A document is primarily a set of text based on a character set optionally grouped into pages. A document can contain audio, video, and digital images. There are a large number of document formats in existence. Oracle has an indexing feature called Oracle Text, which can index and enable sophisticated searches to be performed against the documents using a structure embedded in a SQL statement.

Terminology

Though there over 3,000 document formats available in the market, the predominate number of document types fall into the following products.

PDF

Is a format supported by Adobe that was originally designed to be an open standard for document exchange. The goal being that when organizations and individuals pass a document around, they will convert it to PDF first. It became an open standard in 2008 and has been accepted and used extensively in the market place. Most browsers support PDF for display. PDF is also now considered secure and unlikely to contain a virus or Trojan within it.

In most cases, the PDF document when converted is read-only, but it is possible to create a PDF document that enables data to be entered into it; this is like a form. PDF supports images to be embedded in it and can be used primarily as a method for transferring digital images between sites.

A PDF document can be encrypted and digitally signed to ensure it's authentic. The number of pages within a PDF can be easily extracted. Metadata can also be stored in either a name, value pair, or using XMP.
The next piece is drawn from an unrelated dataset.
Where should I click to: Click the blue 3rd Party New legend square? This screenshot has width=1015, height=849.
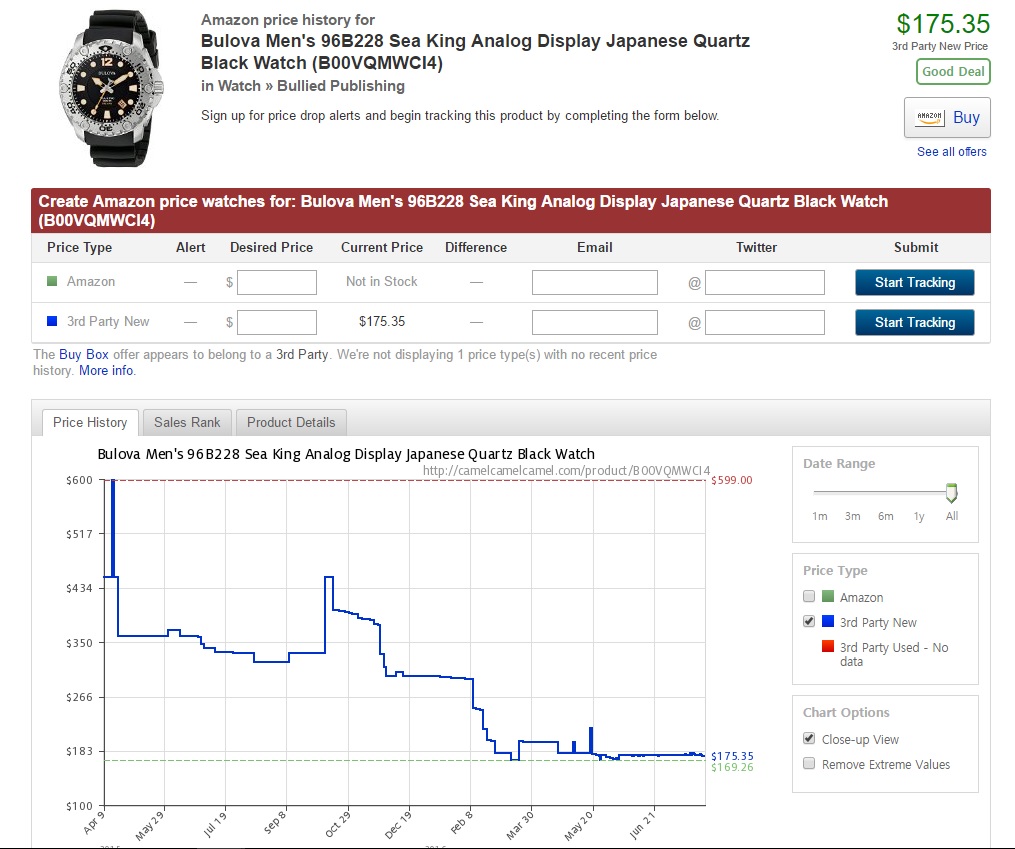coord(53,322)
The Oracle Database does not internally support the conversion of an existing document or image to PDF. The database can extract an HTML version of the document, as well as a summary using the Oracle Text index. There are third-party PL/SQL tools available that can create a PDF file using a combination of routines to build up the base PDF document.

DOC/DOCX

This is the Microsoft format for document storage. DOCX is the later XML version designed to be open and conform to the ISO/IEC 29500 Strict standard. The two formats together are dominant in the market place and used in a large number of sites.

ODT

Open Document (ODT)(35) is originally developed by Sun and used in the OpenOffice product set. It is XML-based and conforms to the ISO/IEC 26300:2006 standard.

TXT

This is any digital file containing just characters. There is no structure in the text file unless defined by the author. There is an ambiguity concerning when a text file ends and a structured document begins. A text file can contain XML. A text file can contain multi-part mime attachments. A text file can contain CSV data as well as HTML characters.

The common feature of a text file is that it can be opened up in a text editor such as Windows Notepad or Unix: vi Editor and viewed and edited in a meaningful fashion.

Transformation

The Oracle Database supports the indexing and ability to summarize most document formats. The database does not offer any abilities to transform, edit, or convert the documents. It's not possible to convert a DOCX file to PDF. Though you can convert the document formats to HTML, there is no support for the extraction of an image or other digital objects embedded within them. Oracle also does not support the transformation of an individual page into a JPEG image (for thumbnail display). Some of these capabilities are obtained by integrating OpenOffice and its batch manipulation routine.